**MATERIAL FOR THE TASK**
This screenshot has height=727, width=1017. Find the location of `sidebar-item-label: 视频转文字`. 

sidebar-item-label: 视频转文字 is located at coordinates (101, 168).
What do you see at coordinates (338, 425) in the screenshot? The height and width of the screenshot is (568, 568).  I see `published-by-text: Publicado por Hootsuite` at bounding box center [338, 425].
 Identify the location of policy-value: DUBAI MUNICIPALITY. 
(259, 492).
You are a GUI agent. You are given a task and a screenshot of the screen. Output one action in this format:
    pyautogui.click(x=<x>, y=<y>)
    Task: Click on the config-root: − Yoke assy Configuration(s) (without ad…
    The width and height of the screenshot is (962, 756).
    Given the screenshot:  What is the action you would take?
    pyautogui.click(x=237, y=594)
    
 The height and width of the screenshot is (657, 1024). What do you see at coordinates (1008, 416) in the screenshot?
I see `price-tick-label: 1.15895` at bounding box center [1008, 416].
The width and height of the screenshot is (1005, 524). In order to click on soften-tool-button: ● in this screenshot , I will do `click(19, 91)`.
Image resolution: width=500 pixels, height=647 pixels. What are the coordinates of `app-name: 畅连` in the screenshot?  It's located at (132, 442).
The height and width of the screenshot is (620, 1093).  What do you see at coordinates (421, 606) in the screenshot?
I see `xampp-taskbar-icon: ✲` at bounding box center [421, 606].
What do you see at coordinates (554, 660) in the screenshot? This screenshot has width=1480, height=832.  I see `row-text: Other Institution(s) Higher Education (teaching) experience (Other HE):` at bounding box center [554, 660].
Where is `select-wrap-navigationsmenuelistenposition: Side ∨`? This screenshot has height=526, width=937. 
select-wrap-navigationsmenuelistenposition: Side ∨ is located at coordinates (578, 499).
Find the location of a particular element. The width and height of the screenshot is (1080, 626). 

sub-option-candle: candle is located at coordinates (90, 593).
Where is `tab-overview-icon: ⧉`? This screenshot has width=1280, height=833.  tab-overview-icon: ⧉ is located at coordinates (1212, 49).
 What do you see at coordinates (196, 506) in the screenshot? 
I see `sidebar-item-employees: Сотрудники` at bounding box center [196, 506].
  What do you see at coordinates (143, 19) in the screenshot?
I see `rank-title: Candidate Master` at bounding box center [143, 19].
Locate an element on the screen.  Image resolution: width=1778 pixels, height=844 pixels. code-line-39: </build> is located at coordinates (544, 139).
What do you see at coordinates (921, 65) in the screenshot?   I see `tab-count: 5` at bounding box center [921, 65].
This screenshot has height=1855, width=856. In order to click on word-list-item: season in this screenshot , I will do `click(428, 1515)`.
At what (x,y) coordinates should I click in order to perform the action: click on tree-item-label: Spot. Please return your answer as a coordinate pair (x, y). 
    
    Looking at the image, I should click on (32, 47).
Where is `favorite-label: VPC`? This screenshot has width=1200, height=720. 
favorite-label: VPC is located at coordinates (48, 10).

**WRITTEN TASK**
Please output all of the entries above again, character for character, with nothing added or changed.

**FINISHED TASK**
This screenshot has height=727, width=1017. Find the location of `sidebar-item-label: 视频转文字`. 

sidebar-item-label: 视频转文字 is located at coordinates (101, 168).
What do you see at coordinates (338, 425) in the screenshot? The height and width of the screenshot is (568, 568).  I see `published-by-text: Publicado por Hootsuite` at bounding box center [338, 425].
 Identify the location of policy-value: DUBAI MUNICIPALITY. 
(259, 492).
You are a GUI agent. You are given a task and a screenshot of the screen. Output one action in this format:
    pyautogui.click(x=<x>, y=<y>)
    Task: Click on the config-root: − Yoke assy Configuration(s) (without ad…
    The width and height of the screenshot is (962, 756).
    Given the screenshot:  What is the action you would take?
    pyautogui.click(x=237, y=594)
    
 The height and width of the screenshot is (657, 1024). What do you see at coordinates (1008, 416) in the screenshot?
I see `price-tick-label: 1.15895` at bounding box center [1008, 416].
The width and height of the screenshot is (1005, 524). In order to click on soften-tool-button: ● in this screenshot , I will do `click(19, 91)`.
Image resolution: width=500 pixels, height=647 pixels. What are the coordinates of `app-name: 畅连` in the screenshot?  It's located at (132, 442).
The height and width of the screenshot is (620, 1093).  What do you see at coordinates (421, 606) in the screenshot?
I see `xampp-taskbar-icon: ✲` at bounding box center [421, 606].
What do you see at coordinates (554, 660) in the screenshot? This screenshot has width=1480, height=832.  I see `row-text: Other Institution(s) Higher Education (teaching) experience (Other HE):` at bounding box center [554, 660].
Where is `select-wrap-navigationsmenuelistenposition: Side ∨`? This screenshot has height=526, width=937. 
select-wrap-navigationsmenuelistenposition: Side ∨ is located at coordinates (578, 499).
Find the location of a particular element. The width and height of the screenshot is (1080, 626). 

sub-option-candle: candle is located at coordinates (90, 593).
Where is `tab-overview-icon: ⧉`? This screenshot has width=1280, height=833.  tab-overview-icon: ⧉ is located at coordinates (1212, 49).
 What do you see at coordinates (196, 506) in the screenshot? 
I see `sidebar-item-employees: Сотрудники` at bounding box center [196, 506].
  What do you see at coordinates (143, 19) in the screenshot?
I see `rank-title: Candidate Master` at bounding box center [143, 19].
Locate an element on the screen.  Image resolution: width=1778 pixels, height=844 pixels. code-line-39: </build> is located at coordinates (544, 139).
What do you see at coordinates (921, 65) in the screenshot?   I see `tab-count: 5` at bounding box center [921, 65].
This screenshot has height=1855, width=856. In order to click on word-list-item: season in this screenshot , I will do `click(428, 1515)`.
At what (x,y) coordinates should I click in order to perform the action: click on tree-item-label: Spot. Please return your answer as a coordinate pair (x, y). 
    
    Looking at the image, I should click on (32, 47).
Where is `favorite-label: VPC`? This screenshot has width=1200, height=720. 
favorite-label: VPC is located at coordinates (48, 10).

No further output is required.